ThisIsIt wrote:
s13tx wrote:
Carb turns into sugar in your blood stream and your body produces insulin to regulate. Too much sugar in your body will cause insulin production going out of wack and that’s it. You have diabete. Consuming anything too much will break the balance in your body and eventually you will end up getting something. Something bad.
Diabetes comes from your tissue not responding adequately to the insulin signal and thus your blood glucose levels stay higher than normal for too much of the time.
If you have normal insulin sensitivity eating sugar may (or may not) make you feel like crap, but it's (probably) not going to give you diabetes.
Obese, out of shape people get diabetes, not skinny people who live on skittles and soda.
I gotta admit, I'm only an n of 1, but I'm one of I think many in my M45+ age group of serious triathletes that are borderline type 2 diabetes now despite training hard and being not slow on race day.
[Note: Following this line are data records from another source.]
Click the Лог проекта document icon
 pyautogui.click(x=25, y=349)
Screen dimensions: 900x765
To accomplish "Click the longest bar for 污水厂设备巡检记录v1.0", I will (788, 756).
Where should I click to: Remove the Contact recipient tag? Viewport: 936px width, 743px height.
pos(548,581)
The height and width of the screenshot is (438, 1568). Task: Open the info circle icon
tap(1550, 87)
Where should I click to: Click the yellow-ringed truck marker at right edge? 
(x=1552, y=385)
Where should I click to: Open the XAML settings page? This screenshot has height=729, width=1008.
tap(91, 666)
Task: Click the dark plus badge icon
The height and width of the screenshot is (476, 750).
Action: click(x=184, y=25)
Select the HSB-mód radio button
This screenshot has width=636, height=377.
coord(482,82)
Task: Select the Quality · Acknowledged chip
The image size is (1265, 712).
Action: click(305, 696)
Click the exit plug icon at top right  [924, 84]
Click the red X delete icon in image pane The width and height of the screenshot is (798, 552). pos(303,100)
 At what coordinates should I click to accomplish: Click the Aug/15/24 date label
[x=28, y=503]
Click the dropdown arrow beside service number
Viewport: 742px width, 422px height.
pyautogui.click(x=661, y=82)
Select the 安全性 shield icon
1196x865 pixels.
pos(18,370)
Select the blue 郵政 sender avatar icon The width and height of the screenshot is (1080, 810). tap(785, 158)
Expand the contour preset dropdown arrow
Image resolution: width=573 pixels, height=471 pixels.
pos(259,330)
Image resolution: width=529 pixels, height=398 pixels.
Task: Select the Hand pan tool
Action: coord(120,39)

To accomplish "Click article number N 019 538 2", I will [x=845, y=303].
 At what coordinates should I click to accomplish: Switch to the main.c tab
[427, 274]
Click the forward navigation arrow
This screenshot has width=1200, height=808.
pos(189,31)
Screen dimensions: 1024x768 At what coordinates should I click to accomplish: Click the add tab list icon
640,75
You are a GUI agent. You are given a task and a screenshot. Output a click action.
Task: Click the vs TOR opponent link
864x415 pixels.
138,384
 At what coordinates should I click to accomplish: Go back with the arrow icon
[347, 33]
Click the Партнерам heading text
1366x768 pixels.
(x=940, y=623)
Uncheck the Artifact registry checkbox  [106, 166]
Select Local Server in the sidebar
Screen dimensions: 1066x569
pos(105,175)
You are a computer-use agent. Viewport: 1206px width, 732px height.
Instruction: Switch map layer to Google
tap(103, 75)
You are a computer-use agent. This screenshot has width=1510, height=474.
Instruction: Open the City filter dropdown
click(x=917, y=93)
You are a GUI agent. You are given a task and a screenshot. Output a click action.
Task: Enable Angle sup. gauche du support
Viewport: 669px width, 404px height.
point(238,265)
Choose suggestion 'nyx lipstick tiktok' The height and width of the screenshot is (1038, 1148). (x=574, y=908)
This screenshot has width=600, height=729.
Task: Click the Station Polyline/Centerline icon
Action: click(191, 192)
When I was younger, say, <40yrs, as long as I was doing some sort of sport 5-7 hrs a week, I could eat anything and everything and never gain weight. All you can eat buffets, hot dog fests, you name it, I could eat it, and never gain weight. I wasn't super skinny, but I'd never get fat. My appetite would stop me before that.
Once I got say over 42, and def now at 47, my appetite now well exceeds what my body needs, and I'm not alone. If I eat just to feel 'barely full', I'm setting myself up to become obese. As I speak, I have BMI of 28.5. Yes, I have a lot of muscle, but still, my recent HgbA1c shows me at borderline diabetic. It's almost ridiculous when the doctor asks well intentionally, "well, your weight is getting up there, I'll bet you can do better with your exercise, right? How much do you exercise?" and I answer "2-6 hrs per day, and pretty good efforts for all of it" and they don't know what to say afterwards.
I guess my long-winded post was just to say that it's not just 'obese out of shape people" who get type 2 diabetes, but "middle-aged to older fit people who might have suboptimal genetics" can still get it even if they're training a lot (like 12+hrs/wk.)
I've managed to corral my weight but it's taking constant monitoring of my caloric intake, as well as learning to cope with mild hunger for a good portion of the day. Never had this problem whatsoever <40yrs.